Sufficient condition for gapless spin-boson Lindbladians, and its connection to dissipative time-crystals

TL;DR

This paper establishes a condition linking steady-state correlations to gapless modes in Lindbladian systems, revealing how such modes can induce persistent dynamics and dissipative time-crystals in collective spin-boson models.

Contribution

It introduces a sufficient condition for gapless excitations in Lindbladians and connects this to the emergence of dissipative time-crystals, supported by analytical proofs and model studies.

Findings

Nonzero steady-state cumulants imply gapless Lindbladian modes.

Gapless modes can cause persistent oscillations in spin observables.
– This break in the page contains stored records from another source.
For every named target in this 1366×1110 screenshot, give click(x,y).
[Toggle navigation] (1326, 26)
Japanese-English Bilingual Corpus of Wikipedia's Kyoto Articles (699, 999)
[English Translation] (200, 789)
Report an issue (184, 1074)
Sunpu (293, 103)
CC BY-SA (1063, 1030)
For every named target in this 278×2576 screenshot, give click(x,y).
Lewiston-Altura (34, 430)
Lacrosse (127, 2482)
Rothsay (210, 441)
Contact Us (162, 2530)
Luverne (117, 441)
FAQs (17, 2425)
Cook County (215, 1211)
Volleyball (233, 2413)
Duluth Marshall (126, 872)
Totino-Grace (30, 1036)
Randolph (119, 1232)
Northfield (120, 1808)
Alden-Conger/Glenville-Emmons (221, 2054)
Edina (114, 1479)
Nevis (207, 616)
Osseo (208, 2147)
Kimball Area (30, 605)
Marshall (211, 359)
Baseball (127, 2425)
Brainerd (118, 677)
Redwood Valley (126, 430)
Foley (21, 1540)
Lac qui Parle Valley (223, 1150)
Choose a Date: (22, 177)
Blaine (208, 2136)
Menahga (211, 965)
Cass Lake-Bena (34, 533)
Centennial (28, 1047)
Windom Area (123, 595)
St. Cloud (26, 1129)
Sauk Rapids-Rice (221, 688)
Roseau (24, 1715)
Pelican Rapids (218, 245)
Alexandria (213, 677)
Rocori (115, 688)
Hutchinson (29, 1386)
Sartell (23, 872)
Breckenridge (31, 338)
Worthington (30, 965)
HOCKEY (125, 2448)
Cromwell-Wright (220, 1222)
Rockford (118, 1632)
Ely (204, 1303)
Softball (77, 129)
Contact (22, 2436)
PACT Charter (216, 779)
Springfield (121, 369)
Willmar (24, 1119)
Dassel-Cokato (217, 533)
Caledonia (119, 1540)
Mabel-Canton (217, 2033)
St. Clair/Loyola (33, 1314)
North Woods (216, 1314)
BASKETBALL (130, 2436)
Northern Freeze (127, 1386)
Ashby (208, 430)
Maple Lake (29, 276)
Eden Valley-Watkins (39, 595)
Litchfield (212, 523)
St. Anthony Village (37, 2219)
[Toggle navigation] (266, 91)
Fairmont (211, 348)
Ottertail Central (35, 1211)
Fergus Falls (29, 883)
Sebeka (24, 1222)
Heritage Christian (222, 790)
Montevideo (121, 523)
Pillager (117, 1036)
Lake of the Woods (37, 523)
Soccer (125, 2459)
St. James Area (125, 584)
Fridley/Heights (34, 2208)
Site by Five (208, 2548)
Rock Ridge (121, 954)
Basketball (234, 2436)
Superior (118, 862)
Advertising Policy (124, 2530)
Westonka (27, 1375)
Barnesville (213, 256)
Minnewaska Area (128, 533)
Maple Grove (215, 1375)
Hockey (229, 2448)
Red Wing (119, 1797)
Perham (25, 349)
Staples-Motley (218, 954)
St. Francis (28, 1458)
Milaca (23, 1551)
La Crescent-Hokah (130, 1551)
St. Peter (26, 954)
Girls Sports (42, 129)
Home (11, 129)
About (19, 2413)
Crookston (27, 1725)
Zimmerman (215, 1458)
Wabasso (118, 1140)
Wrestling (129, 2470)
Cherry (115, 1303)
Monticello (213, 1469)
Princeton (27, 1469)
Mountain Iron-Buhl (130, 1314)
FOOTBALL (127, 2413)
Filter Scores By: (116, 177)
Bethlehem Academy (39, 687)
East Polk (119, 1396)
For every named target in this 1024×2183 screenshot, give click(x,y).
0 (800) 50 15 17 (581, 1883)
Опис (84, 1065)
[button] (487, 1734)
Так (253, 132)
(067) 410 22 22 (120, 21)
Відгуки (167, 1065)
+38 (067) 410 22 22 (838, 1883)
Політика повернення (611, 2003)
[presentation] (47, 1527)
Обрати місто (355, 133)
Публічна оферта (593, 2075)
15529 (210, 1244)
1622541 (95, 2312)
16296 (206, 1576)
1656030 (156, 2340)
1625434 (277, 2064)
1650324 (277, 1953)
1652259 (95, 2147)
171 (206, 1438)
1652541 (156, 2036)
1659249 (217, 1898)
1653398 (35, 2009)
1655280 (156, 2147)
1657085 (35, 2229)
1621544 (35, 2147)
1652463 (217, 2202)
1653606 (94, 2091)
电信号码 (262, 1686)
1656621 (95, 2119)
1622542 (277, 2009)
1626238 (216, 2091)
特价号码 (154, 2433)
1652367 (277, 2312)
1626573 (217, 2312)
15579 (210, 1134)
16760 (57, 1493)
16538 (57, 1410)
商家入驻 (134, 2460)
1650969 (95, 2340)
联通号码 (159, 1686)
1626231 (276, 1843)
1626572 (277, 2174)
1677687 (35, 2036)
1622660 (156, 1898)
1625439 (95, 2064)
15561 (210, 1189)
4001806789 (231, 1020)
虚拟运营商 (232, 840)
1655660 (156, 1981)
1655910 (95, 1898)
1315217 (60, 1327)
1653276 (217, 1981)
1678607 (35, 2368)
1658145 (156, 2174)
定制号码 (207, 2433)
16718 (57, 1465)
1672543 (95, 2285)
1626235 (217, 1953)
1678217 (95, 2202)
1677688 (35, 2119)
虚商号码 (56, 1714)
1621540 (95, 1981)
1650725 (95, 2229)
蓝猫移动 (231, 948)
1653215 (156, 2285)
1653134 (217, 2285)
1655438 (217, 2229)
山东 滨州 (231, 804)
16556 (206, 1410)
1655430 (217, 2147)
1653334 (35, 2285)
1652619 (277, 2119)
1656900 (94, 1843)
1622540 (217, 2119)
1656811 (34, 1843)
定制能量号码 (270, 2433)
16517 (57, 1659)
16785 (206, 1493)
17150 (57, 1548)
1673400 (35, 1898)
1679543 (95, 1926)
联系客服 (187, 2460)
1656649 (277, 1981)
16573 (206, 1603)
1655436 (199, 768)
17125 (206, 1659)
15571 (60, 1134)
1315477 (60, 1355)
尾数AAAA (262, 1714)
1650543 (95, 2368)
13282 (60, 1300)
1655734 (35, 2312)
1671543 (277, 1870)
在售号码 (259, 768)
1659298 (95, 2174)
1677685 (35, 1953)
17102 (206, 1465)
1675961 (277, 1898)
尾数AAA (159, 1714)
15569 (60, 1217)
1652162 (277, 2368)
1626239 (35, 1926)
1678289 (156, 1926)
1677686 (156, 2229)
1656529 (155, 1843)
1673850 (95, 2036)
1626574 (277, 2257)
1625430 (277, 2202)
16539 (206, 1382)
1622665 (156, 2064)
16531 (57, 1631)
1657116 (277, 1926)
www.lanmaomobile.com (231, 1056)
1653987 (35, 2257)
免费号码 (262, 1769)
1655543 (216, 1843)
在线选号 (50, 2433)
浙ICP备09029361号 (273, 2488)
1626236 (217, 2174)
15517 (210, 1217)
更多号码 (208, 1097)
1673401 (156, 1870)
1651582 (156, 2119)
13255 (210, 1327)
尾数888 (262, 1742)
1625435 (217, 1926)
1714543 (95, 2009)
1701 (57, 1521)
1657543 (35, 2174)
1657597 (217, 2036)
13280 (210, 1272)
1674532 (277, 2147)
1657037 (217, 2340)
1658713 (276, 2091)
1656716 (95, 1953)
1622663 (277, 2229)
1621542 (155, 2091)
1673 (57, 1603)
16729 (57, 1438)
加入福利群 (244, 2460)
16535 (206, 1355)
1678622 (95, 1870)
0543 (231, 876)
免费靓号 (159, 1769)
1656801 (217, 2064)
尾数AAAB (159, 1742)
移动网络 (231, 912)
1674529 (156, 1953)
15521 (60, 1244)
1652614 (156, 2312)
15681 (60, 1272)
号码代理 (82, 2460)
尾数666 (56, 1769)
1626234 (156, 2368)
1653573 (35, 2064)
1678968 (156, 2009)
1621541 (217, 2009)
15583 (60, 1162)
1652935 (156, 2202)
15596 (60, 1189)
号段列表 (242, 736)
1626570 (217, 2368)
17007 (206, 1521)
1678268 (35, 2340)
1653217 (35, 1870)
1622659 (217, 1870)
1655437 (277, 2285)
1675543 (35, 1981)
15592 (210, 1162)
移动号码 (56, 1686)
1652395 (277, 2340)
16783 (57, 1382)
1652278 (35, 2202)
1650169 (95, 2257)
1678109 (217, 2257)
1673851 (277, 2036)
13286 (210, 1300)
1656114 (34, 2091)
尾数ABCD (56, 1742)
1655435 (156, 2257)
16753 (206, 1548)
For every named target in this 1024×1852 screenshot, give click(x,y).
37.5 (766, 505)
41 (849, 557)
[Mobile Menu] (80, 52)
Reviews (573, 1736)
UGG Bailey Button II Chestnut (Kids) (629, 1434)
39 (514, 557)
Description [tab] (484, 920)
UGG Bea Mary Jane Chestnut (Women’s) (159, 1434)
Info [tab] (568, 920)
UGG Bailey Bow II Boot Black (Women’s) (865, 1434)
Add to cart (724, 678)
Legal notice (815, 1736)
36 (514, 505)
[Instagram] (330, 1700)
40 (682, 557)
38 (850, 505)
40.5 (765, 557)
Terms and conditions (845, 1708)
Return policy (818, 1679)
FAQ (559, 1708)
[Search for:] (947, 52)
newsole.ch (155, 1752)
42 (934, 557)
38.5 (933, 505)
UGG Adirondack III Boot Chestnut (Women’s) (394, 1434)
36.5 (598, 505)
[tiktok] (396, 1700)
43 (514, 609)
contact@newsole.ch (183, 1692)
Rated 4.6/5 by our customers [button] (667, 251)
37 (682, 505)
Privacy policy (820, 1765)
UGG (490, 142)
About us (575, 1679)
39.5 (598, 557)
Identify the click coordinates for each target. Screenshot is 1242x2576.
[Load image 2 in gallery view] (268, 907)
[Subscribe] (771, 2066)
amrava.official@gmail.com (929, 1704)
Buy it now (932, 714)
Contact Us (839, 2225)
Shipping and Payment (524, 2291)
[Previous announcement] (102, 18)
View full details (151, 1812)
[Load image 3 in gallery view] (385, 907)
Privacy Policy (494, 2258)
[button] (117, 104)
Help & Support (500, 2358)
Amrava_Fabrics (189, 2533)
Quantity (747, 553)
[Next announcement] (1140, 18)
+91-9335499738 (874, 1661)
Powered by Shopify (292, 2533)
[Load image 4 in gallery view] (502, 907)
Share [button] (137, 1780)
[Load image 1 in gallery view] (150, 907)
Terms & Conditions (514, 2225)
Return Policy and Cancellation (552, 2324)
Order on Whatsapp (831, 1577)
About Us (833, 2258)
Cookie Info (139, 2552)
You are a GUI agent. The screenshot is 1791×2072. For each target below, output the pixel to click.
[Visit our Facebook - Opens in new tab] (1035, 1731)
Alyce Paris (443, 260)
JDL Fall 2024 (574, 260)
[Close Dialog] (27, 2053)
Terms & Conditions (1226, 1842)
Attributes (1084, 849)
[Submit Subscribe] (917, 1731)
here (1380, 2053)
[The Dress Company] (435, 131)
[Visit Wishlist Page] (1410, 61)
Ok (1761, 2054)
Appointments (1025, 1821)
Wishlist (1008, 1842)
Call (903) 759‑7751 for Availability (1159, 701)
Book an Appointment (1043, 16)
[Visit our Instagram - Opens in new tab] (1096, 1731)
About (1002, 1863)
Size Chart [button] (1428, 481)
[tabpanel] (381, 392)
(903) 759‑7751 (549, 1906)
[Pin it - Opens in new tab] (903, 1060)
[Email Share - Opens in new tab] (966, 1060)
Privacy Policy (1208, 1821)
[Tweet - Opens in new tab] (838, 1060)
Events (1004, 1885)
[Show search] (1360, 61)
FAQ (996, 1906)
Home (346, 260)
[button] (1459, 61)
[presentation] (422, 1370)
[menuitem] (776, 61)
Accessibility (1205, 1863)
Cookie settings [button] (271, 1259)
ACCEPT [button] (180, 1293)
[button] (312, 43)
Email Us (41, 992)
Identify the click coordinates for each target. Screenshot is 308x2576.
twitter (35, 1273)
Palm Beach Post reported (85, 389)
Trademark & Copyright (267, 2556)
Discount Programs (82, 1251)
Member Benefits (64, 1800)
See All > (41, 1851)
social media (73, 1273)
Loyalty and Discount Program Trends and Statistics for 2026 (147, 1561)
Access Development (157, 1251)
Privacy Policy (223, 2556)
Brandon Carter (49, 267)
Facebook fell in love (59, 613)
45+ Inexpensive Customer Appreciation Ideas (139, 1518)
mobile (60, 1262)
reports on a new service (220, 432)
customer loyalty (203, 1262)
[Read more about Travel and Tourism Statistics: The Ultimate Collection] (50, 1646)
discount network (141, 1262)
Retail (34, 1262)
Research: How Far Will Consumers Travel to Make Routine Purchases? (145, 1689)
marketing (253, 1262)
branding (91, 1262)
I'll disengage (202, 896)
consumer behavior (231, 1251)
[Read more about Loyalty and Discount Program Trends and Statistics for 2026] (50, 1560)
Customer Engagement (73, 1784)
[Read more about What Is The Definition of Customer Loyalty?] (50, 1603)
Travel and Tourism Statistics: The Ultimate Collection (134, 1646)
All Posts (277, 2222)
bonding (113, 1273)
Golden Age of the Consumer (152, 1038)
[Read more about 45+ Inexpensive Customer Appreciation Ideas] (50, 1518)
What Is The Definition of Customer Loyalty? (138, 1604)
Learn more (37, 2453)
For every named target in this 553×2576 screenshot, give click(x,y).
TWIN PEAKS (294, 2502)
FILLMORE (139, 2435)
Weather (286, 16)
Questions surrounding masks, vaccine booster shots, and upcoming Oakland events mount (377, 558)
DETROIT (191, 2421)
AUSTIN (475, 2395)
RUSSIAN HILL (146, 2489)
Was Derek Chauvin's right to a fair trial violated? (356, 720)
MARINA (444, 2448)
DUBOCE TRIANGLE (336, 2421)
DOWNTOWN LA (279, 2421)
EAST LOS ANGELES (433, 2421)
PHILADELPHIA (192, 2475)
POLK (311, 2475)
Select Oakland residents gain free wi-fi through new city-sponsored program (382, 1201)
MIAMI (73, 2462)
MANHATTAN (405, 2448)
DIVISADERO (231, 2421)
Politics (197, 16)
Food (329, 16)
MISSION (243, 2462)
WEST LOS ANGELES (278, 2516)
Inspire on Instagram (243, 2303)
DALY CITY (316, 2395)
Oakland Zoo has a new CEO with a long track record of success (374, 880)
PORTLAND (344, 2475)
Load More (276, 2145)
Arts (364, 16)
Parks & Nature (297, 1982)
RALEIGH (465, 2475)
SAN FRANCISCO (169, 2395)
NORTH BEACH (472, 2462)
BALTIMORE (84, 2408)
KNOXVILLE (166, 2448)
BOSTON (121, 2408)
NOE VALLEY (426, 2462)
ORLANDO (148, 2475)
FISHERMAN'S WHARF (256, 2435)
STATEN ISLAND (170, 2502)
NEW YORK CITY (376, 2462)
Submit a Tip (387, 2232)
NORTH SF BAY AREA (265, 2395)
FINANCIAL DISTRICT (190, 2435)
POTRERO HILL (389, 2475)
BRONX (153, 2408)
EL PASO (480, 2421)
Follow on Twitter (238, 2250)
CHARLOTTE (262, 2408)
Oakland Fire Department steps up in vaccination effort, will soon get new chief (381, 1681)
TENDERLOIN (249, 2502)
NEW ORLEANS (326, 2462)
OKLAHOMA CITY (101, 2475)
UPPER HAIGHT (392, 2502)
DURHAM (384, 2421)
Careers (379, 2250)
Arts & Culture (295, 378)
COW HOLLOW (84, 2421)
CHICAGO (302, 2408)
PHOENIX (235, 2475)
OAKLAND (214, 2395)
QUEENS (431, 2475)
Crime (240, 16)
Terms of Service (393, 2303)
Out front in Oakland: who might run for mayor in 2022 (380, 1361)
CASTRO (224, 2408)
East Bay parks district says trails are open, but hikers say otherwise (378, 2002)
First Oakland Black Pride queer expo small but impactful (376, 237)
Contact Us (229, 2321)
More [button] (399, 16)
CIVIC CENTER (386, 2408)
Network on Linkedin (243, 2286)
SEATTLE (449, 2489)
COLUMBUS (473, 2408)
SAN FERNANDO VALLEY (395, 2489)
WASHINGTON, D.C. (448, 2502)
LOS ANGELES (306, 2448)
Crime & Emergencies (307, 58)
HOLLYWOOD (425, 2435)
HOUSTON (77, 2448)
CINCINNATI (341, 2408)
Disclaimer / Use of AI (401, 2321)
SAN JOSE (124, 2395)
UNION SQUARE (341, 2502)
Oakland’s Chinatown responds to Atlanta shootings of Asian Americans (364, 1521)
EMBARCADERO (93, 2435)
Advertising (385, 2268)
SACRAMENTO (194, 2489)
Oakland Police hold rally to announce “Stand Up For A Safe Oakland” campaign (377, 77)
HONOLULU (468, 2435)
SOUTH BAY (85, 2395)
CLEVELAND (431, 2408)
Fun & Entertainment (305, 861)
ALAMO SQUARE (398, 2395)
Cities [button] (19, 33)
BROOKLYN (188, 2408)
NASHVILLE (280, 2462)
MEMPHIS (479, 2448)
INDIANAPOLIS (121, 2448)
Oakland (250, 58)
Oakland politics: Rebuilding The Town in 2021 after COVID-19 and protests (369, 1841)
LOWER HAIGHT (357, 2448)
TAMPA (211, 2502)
Mean-field approximation is exact in these systems under certain conditions.

Abstract

We discuss a sufficient condition for gapless excitations in the Lindbladian master equation for collective spin-boson systems and permutationally invariant systems. The condition relates a nonzero macroscopic cumulant correlation in the steady state to the presence of gapless modes in the Lindbladian. In phases arising from competing coherent and dissipative Lindbladian terms, we argue that such gapless modes, concomitant with angular momentum conservation, can lead to persistent dynamics in the spin observables with the possible formation of dissipative time-crystals. We study different models within this perspective, from Lindbladians with Hermitian jump operators, to non-Hermitian ones composed by collective spins and Floquet spin-boson systems. We also provide a simple analytical proof for the exactness of mean-field semiclassical approach in such systems based on a cumulant expansion.